**Text provided**
==*==
DNA content of the papain digested samples was determined using Quant-iT PicoGreen dsDNA reagent (Molecular Probes). After incubation with the reagent, the fluorescence intensity was measured at an excitation wavelength of 480 nm and an emission wavelength of 520 nm. GAG content was measured using 1, 9-dimethylmethylene blue (DMMB) spectroscopic assay at 525 nm with chondroitin sulfate as a standard (22). For determination of collagen content, the papain digest was acid hydrolyzed and reacted with chloramine-T followed by p-dimethylaminobenzaldehyde (23). The collagen content was measured spectroscopically as hydroxyproline content at 550 nm. The conversion factor of 7.6 was used to convert the hydroxyproline to collagen content (24).
Histological and Immunofluorescent Assays
For histological and immunofluorescent assays, the constructs after four weeks of culture were fixed with 4% paraformaldehyde, embedded in optimum cutting temperature (OCT) compound (Ted Pella Inc, CA), and cryosectioned at 20 μm thickness. Safranin-O staining for proteoglycans was visualized using a microscope under bright field. Immunofluorescent staining for collagen type II was done by using polyclonal antibody 70R-CR008X (Fitzgerald Industries, MA) with final conjugation of bound antibody done by incubating with Alexa Fluor 488 goat anti-rabbit secondary antibody (Invitrogen, CA). Nuclei were stained with 4',6-diamidino-2-phenylindole (DAPI) solution (Vector Lab, CA).
==*==
**Source data**
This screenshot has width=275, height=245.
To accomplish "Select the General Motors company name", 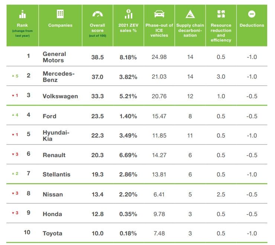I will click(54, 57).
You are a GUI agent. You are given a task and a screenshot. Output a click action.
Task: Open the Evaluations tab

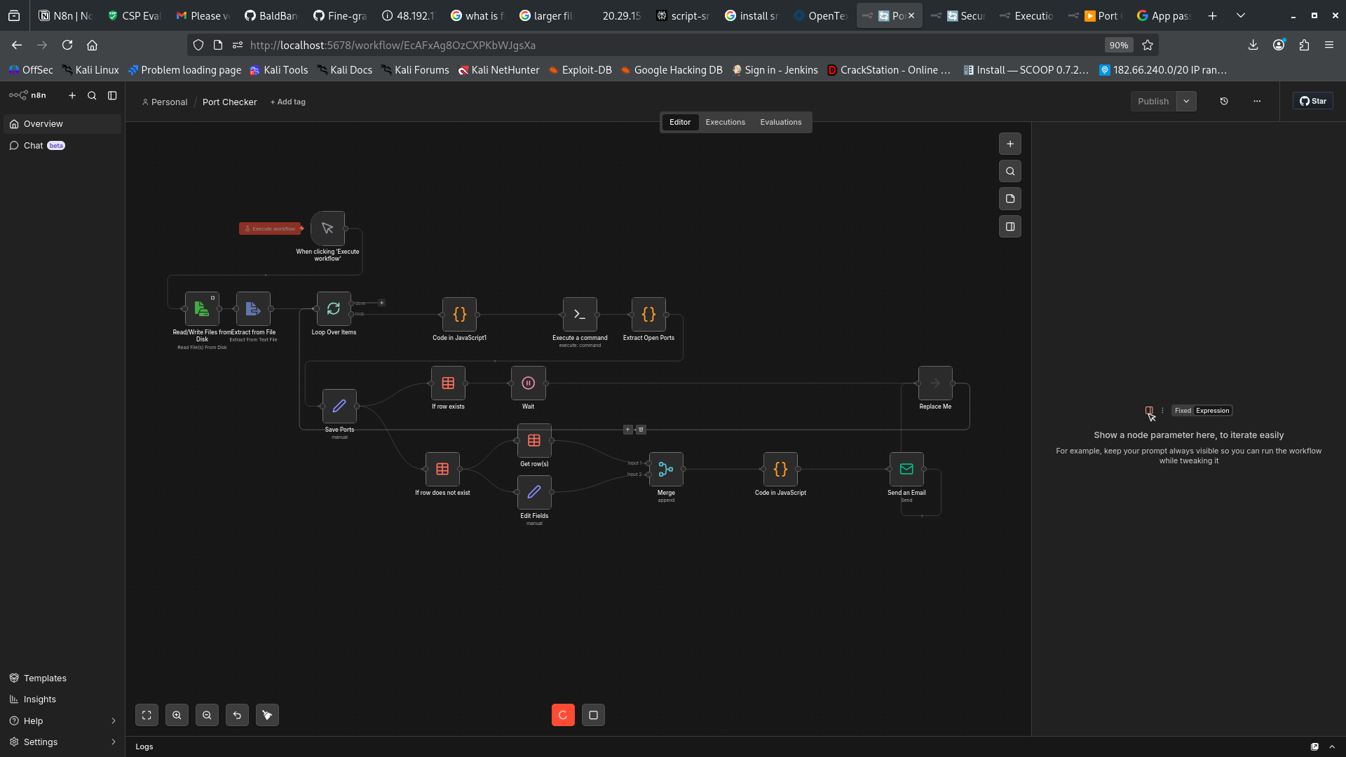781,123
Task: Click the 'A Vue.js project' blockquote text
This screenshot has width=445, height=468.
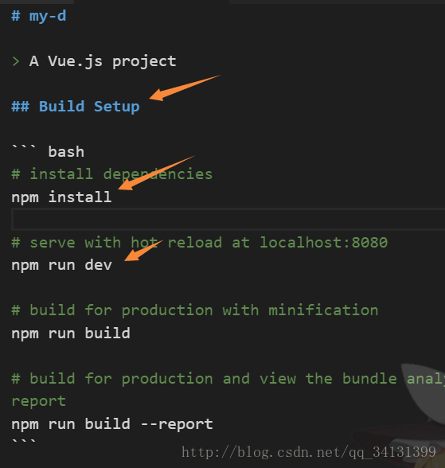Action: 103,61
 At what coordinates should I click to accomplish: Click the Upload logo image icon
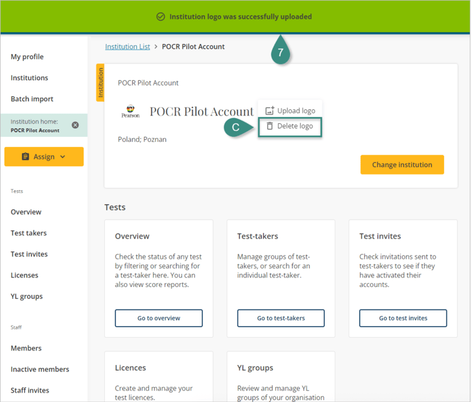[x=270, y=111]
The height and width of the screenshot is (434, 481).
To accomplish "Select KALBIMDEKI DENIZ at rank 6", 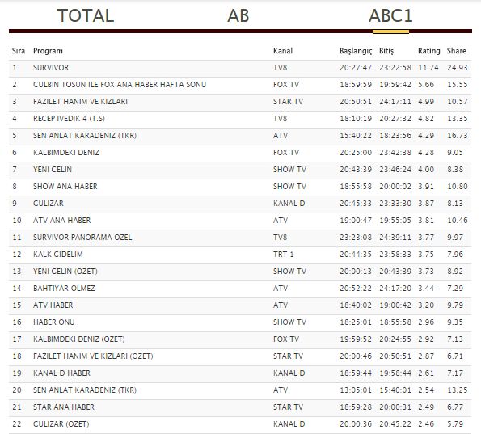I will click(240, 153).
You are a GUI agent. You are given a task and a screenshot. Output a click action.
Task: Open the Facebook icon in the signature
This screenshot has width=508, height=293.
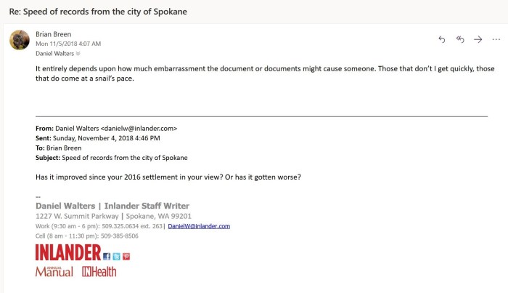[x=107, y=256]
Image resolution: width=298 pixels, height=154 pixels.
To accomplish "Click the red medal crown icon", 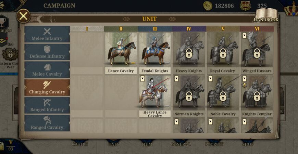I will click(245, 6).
==*==
**Using the information**
1) Name every company given as a supplier of a reagent, antibody, or compound in the assay methods text.
2) Continue the assay methods text after its last sentence.

**Response list**
1) Molecular Probes, Ted Pella Inc, Fitzgerald Industries, Invitrogen, Vector Lab

2)
Gene Expression by Qrt-PCR
Total RNA was isolated from the constructs using TRIzol and reverse transcribed into cDNA using iScript cDNA synthesis kit (Bio-Rad Laboratory). Real-time quantitative reverse transcription polymerase chain reaction (qRT-PCR) was performed using power SYBR green PCR master mix solution and the ABI Prism 7300 Sequence Detection System (Perkin Elmer/Applied Biosystems, Rotkreuz, Switzerland). The primers used for qRT-PCR are listed in Table 1. The gene expression values of samples at four weeks were normalized to respective expression values of β-actin, and further normalized to day 0 values for comparison. Relative gene expression is then calculated as fold induction.
Table 1 qRT-PCR Primer Sequences
Statistical Analysis
Material properties of acellular PEGDA hydrogels were analyzed by one-way analysis of variance (ANOVA). For statistical comparison of biochemical assays between four groups, two-way ANOVA was done with Bonferroni post hoc test to identify significant differences between various constructs at respective time points. Both types of analysis were done at a ‘p’ value of 0.05.